Addiction and the Need to Numb

When life becomes too much, the mind and body look for relief.

Addiction isn’t always about the substance or the behaviour itself — it’s often about the feeling it takes away. 

When Coping Becomes Escape

Addiction rarely starts as rebellion or recklessness. More often, it begins as relief. Something hurts — an emotion, a memory, a sense of disconnection — and the mind finds a shortcut to quiet the noise. That shortcut can take many forms: alcohol, scrolling, sex, food, spending, even constant productivity.

For a while, it works. The edge softens, the body settles, and the world feels just a little more manageable. But when relief becomes routine, the system adapts — what once soothed now controls. The brain learns to chase the chemical calm, even when it costs more than it gives.

At a glance

  • Addiction is often about relief, not rebellion — the body and mind trying to find safety.
  • Compulsive habits can become the nervous system’s way of regulating pain or stress.
  • Recovery begins with curiosity, not control — learning what the urge is protecting you from.
  • Therapy helps reframe addiction as communication, not condemnation.
  • Feeling again can be hard, but it’s where real connection and healing begin.

Addiction, in that sense, isn’t about weakness or willpower. It’s the nervous system’s attempt to regulate itself with the tools it has available. When there’s pain and no safe way to soothe it, the numbing agent becomes the surrogate comfort.

Addiction is often a love story with relief — a way of saying, ‘I can’t bear to feel this alone.

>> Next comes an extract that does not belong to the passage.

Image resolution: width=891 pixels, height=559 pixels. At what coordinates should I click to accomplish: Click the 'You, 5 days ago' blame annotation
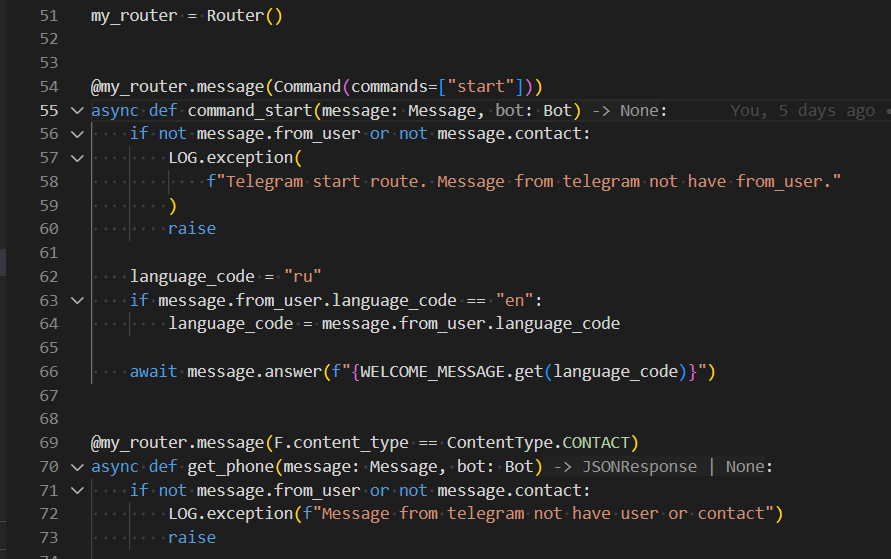[802, 111]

When we were children, we had a teddy bear that soothed and helped us regulate. Later in life, we replicate that — but with substances or activities.

The Science of Numbing

Every addictive process involves the brain’s reward circuitry — dopamine, endorphins, and the delicate balance of stress and pleasure. When someone uses or acts compulsively, these chemicals surge, creating a temporary sense of safety. For a trauma-affected or chronically stressed nervous system, that surge can feel like coming home.

Over time, though, the baseline shifts. The brain starts to expect the artificial boost, and natural regulation becomes harder. What once felt like choice now feels like survival. This is why “just stopping” rarely works — it ignores the emotional function the behaviour served.

Therapy, at its best, doesn’t strip away coping mechanisms straight away. It starts by understanding why they’re there. The question isn’t “why the addiction?” but “why the pain?”

Impulse, Pattern, and Control

Not every impulse becomes an addiction, but many share the same wiring. Impulsions are the sparks — the restless itch, the sudden craving, the need to do something now. In neurodivergent minds, this can be heightened: dopamine-seeking, novelty-chasing, or acting quickly to discharge overwhelm.

When those sparks meet distress or emptiness, they can become cycles. The more we try to control them, the stronger they can feel. The trick isn’t suppression; it’s curiosity. What’s the urge trying to protect me from? What would it feel like to pause before I answer it?

That pause doesn’t have to be long — even a breath or two can start to change the pattern. In that space, the nervous system begins to learn that safety can come from awareness, not avoidance.

Finding Relief Without the Collapse

Recovery — in its broadest sense — is about rebuilding trust with the self. It’s learning that feelings can be tolerated and survived, that numbness isn’t the only refuge.

Sometimes, that begins with tiny acts: naming emotions, grounding, regulating breathing, or simply acknowledging, “I want to escape right now.” Awareness isn’t cure, but it’s control reclaimed inch by inch.

In therapy, this looks like creating safety before change. No one needs to be shamed out of their coping mechanisms; they need to be met where those mechanisms began — in pain, not pathology.

The goal isn’t perfection, or even abstinence for everyone. It’s integrity: being able to recognise what’s happening and choose, rather than react.

Reclaiming the Right to Feel

To numb is to say, “I can’t cope with this.” To heal is to learn, “I don’t have to face it alone.”

Addiction and impulsions are not the full story — they’re a language. They speak of needs unmet, pain unspoken, and the very human wish for relief. When that message is finally heard, the need to drown it out slowly fades.

Feeling again can hurt. But it also means being alive, connected, and capable of joy that isn’t borrowed or brief. That’s where recovery begins — not with control, but with compassion.